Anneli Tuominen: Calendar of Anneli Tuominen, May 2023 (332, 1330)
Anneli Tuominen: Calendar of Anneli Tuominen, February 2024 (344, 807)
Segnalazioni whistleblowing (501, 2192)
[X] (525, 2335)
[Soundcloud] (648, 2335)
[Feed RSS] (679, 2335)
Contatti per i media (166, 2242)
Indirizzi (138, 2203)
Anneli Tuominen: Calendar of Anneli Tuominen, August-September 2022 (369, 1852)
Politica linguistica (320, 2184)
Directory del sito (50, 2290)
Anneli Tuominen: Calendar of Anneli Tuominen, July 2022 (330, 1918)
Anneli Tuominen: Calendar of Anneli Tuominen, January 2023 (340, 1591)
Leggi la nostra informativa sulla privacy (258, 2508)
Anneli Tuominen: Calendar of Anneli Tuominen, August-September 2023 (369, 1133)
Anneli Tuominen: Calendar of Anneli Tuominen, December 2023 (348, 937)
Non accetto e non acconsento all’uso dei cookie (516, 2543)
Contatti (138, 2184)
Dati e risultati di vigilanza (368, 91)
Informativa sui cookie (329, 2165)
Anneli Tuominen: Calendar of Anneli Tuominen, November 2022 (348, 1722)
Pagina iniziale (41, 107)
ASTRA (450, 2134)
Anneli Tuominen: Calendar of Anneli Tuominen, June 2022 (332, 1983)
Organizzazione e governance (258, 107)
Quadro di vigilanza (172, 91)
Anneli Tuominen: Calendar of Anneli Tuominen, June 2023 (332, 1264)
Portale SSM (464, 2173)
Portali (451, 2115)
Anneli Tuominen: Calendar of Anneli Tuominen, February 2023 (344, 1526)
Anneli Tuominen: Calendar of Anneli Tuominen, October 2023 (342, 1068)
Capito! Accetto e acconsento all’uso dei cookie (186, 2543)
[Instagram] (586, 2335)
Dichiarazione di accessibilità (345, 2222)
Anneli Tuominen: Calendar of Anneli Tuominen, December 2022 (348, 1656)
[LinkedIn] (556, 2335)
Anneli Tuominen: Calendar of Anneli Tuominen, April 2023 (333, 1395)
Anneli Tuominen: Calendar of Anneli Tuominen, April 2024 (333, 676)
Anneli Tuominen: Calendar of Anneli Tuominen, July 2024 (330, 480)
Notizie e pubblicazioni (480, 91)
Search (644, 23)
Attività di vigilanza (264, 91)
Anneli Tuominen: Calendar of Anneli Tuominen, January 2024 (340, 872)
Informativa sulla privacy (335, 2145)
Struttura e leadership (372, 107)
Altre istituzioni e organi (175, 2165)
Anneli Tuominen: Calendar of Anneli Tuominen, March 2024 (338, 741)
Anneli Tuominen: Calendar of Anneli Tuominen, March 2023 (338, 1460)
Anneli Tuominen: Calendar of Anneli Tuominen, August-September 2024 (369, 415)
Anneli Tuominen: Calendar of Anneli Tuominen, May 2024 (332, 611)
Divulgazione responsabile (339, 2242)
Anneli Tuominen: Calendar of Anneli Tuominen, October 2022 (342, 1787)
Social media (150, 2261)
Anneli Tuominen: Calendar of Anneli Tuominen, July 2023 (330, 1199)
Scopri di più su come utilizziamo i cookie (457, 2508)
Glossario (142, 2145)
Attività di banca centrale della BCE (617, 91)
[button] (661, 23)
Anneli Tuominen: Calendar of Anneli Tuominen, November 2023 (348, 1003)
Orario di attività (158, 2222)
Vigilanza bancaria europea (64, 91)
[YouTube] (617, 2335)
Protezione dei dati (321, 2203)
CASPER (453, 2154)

____________

§ Task statement:
Repeat the material in full. Change nothing.

§ Solution for this exercise:
Anneli Tuominen: Calendar of Anneli Tuominen, May 2023 (332, 1330)
Anneli Tuominen: Calendar of Anneli Tuominen, February 2024 (344, 807)
Segnalazioni whistleblowing (501, 2192)
[X] (525, 2335)
[Soundcloud] (648, 2335)
[Feed RSS] (679, 2335)
Contatti per i media (166, 2242)
Indirizzi (138, 2203)
Anneli Tuominen: Calendar of Anneli Tuominen, August-September 2022 (369, 1852)
Politica linguistica (320, 2184)
Directory del sito (50, 2290)
Anneli Tuominen: Calendar of Anneli Tuominen, July 2022 (330, 1918)
Anneli Tuominen: Calendar of Anneli Tuominen, January 2023 (340, 1591)
Leggi la nostra informativa sulla privacy (258, 2508)
Anneli Tuominen: Calendar of Anneli Tuominen, August-September 2023 (369, 1133)
Anneli Tuominen: Calendar of Anneli Tuominen, December 2023 (348, 937)
Non accetto e non acconsento all’uso dei cookie (516, 2543)
Contatti (138, 2184)
Dati e risultati di vigilanza (368, 91)
Informativa sui cookie (329, 2165)
Anneli Tuominen: Calendar of Anneli Tuominen, November 2022 (348, 1722)
Pagina iniziale (41, 107)
ASTRA (450, 2134)
Anneli Tuominen: Calendar of Anneli Tuominen, June 2022 (332, 1983)
Organizzazione e governance (258, 107)
Quadro di vigilanza (172, 91)
Anneli Tuominen: Calendar of Anneli Tuominen, June 2023 (332, 1264)
Portale SSM (464, 2173)
Portali (451, 2115)
Anneli Tuominen: Calendar of Anneli Tuominen, February 2023 (344, 1526)
Anneli Tuominen: Calendar of Anneli Tuominen, October 2023 (342, 1068)
Capito! Accetto e acconsento all’uso dei cookie (186, 2543)
[Instagram] (586, 2335)
Dichiarazione di accessibilità (345, 2222)
Anneli Tuominen: Calendar of Anneli Tuominen, December 2022 (348, 1656)
[LinkedIn] (556, 2335)
Anneli Tuominen: Calendar of Anneli Tuominen, April 2023 (333, 1395)
Anneli Tuominen: Calendar of Anneli Tuominen, April 2024 (333, 676)
Anneli Tuominen: Calendar of Anneli Tuominen, July 2024 (330, 480)
Notizie e pubblicazioni (480, 91)
Search (644, 23)
Attività di vigilanza (264, 91)
Anneli Tuominen: Calendar of Anneli Tuominen, January 2024 (340, 872)
Informativa sulla privacy (335, 2145)
Struttura e leadership (372, 107)
Altre istituzioni e organi (175, 2165)
Anneli Tuominen: Calendar of Anneli Tuominen, March 2024 (338, 741)
Anneli Tuominen: Calendar of Anneli Tuominen, March 2023 (338, 1460)
Anneli Tuominen: Calendar of Anneli Tuominen, August-September 2024 (369, 415)
Anneli Tuominen: Calendar of Anneli Tuominen, May 2024 (332, 611)
Divulgazione responsabile (339, 2242)
Anneli Tuominen: Calendar of Anneli Tuominen, October 2022 (342, 1787)
Social media (150, 2261)
Anneli Tuominen: Calendar of Anneli Tuominen, July 2023 (330, 1199)
Scopri di più su come utilizziamo i cookie (457, 2508)
Glossario (142, 2145)
Attività di banca centrale della BCE (617, 91)
[button] (661, 23)
Anneli Tuominen: Calendar of Anneli Tuominen, November 2023 (348, 1003)
Orario di attività (158, 2222)
Vigilanza bancaria europea (64, 91)
[YouTube] (617, 2335)
Protezione dei dati (321, 2203)
CASPER (453, 2154)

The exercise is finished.